Geração de 1997 alcança a sua segunda grande final, mas o caminho para o sucesso sénior é longo e nada linear
Inglaterra alcançou hoje a final do campeonato do Mundo de Sub-20 ao bater a Itália por 3-1 nas meias finais do torneio que vai sendo disputado na Coreia do Sul. O percurso de Inglaterra no escalão não é particularmente impressionante. Inglaterra alcança o Mundial 2017 depois de ter falhado a edição anterior, de 2015, na Nova Zelândia. Pior que isso, Inglaterra não vencia um jogo num Mundial Sub-20 desde 1997.

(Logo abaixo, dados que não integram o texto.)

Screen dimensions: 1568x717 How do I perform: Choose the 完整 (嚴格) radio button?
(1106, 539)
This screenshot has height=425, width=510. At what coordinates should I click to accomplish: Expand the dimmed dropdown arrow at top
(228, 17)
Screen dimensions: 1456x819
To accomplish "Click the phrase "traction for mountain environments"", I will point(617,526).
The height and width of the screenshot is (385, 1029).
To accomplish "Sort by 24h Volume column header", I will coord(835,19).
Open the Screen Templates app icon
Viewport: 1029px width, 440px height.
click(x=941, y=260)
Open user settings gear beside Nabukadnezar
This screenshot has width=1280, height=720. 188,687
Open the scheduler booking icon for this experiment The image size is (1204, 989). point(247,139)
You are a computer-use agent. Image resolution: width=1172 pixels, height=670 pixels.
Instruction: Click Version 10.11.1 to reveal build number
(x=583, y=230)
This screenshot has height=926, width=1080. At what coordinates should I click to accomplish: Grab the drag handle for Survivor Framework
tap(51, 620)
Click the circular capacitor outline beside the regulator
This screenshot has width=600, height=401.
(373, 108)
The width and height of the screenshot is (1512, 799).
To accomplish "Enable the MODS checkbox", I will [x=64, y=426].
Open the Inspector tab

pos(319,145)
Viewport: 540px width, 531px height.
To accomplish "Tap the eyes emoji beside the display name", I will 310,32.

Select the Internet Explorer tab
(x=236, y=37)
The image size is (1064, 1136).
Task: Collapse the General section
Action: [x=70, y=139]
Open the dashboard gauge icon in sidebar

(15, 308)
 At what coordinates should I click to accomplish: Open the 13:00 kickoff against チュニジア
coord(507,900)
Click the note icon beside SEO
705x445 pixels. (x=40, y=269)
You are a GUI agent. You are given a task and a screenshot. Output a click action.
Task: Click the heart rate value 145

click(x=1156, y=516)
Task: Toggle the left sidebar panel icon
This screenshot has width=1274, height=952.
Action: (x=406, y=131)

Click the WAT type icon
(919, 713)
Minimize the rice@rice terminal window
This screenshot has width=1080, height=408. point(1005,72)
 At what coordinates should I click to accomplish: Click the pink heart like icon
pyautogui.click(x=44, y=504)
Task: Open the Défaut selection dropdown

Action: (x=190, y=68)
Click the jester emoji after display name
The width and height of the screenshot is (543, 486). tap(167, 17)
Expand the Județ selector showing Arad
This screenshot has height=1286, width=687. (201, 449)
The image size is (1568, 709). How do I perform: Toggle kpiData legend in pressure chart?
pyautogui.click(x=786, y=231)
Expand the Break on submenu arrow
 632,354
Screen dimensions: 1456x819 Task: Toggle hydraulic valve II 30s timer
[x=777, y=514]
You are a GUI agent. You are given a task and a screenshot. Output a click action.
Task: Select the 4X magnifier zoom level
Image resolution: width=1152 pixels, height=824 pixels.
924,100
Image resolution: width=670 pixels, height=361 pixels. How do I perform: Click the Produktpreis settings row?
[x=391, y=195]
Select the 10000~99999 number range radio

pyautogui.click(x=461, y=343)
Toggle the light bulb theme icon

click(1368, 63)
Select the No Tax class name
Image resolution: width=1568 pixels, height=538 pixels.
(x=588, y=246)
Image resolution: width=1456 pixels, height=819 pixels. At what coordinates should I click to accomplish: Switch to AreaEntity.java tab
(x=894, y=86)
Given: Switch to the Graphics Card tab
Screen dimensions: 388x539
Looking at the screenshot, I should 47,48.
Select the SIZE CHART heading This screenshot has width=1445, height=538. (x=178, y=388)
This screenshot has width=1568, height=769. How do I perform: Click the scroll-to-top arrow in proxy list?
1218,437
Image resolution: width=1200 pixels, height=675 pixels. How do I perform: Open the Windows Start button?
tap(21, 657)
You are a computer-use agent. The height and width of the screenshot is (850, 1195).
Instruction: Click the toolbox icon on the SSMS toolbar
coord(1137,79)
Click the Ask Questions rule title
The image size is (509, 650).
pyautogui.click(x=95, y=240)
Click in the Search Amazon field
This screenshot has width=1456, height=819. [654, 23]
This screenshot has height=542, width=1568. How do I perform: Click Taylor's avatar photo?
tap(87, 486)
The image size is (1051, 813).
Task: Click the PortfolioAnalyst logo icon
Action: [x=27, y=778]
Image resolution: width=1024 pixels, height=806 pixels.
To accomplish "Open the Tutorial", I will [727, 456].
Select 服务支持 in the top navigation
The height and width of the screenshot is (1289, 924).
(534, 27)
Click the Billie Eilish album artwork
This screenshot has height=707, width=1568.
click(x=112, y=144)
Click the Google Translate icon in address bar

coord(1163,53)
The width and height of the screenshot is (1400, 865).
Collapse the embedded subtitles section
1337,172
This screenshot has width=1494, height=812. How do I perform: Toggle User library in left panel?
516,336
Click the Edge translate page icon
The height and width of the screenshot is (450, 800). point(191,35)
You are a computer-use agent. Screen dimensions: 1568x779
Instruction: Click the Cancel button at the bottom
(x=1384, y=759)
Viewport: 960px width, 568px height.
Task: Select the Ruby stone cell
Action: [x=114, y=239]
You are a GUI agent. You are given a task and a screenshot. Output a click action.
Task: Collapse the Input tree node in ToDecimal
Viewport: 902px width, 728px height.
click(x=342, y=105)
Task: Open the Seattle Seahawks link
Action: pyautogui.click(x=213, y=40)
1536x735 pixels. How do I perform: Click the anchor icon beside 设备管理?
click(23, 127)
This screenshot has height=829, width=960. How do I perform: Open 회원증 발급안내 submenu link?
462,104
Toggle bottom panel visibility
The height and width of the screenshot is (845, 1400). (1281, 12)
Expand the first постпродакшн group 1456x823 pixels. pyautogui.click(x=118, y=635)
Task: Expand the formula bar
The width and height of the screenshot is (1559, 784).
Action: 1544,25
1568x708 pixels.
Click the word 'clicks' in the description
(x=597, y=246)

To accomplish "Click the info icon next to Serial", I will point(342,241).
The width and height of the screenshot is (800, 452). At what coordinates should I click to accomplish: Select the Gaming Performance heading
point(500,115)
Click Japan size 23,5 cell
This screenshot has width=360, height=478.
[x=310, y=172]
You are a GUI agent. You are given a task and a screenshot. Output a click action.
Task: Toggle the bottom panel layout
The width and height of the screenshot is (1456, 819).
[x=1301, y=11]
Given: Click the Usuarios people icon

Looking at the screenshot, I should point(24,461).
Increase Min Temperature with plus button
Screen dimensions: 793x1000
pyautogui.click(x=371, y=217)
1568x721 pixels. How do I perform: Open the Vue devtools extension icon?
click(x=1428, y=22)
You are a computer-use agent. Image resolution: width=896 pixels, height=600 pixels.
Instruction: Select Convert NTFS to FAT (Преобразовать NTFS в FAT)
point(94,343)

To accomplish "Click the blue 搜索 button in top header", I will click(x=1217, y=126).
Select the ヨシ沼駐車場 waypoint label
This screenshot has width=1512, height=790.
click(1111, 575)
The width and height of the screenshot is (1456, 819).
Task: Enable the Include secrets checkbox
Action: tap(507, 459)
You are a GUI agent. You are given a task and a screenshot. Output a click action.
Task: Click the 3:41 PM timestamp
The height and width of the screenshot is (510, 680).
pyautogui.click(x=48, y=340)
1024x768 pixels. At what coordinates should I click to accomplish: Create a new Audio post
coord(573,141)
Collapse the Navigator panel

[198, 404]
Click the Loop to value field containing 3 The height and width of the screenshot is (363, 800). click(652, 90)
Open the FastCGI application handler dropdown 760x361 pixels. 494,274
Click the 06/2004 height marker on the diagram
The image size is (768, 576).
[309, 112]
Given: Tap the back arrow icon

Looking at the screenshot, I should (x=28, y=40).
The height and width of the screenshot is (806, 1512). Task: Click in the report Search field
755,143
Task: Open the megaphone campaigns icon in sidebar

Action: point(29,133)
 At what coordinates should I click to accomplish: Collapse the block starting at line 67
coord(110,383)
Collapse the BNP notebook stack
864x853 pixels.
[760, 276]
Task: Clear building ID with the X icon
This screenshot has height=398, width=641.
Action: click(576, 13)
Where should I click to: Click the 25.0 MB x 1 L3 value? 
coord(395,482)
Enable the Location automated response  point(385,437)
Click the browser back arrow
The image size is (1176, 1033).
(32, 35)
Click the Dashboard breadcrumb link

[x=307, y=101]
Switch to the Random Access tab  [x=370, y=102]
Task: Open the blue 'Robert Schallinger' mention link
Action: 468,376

Seis jogos, cinco vitórias e um empate. Inglaterra partia para o Mundial Sub-20 da Coreia do Sul como uma das candidatas ao título e não desapontou. A vitória perante a Itália, hoje, coloca a seleção britânica na sua primeira final de um Mundial Sub-20. Mais que isso, coloca a Inglaterra na sua primeira final de uma competição a nível Mundial desde o Campeonato do Mundo senior que organizou, e venceu, em 1966.
Este é mais um ponto alto de uma estação Primavera/Verão especial para os Ingleses. Já em Maio deste ano, Inglaterra estivera numa final de uma competição de futebol jovem quando, na Croácia, só o desempate por grandes penalidades evitou novo título europeu Sub-17 para os ingleses. Nunca Inglaterra colocara tantas equipas em fases finais de competição de seleções como esta temporada. Em 2017, Inglaterra coloca equipas nas fases finais dos europeus Sub-17, Sub-19 e Sub-21, além, claro está, do escalão Sub-20 que vai competindo no campeonato do mundo respetivo.
A reorganização do futebol inglês nos últimos anos começa assim a dar os seus frutos. Dan Ashworth, diretor técnico para o desenvolvimento do futebol jovem inglês, congratula-se mas não entra em euforias. “Os resultados têm sido verdadeiramente positivos e justificam todo o trabalho árduo do nosso staff, sejam treinadores, observadores, analistas, técnicos desportivos, médicos e todas as outras pessoas envolvidas. É uma grande recompensa”, confessa.
Dan Ashworth é o principal rosto da evolução do futebol inglês. O antigo diretor da academia do West Bromwich Albion, é o responsável pela reorganização do futebol inglês e o promotor dos planos da federação inglesa para, em conjunto com clubes e comunidade locais, dar outro rumo ao futebol do país, aproximando as seleções nacionais do sucesso. Algo que, nos últimos anos, já sabemos, não tem acontecido com Inglaterra a surgir quase sempre como uma das favoritas mas acabando por desapontar nas fases finais dos torneios em que participa. “Era excelente conseguirmos vencer uma das competições jovens deste ano, mas o futebol jovem não se trata somente de vencer”, alerta. “A nossa equipa Sub-17 venceu o campeonato europeu anteriormente e esse sucesso nem sempre se alastrou à equipa sénior. Não podemos dizer que tudo o que fizemos até agora foi perfeito”.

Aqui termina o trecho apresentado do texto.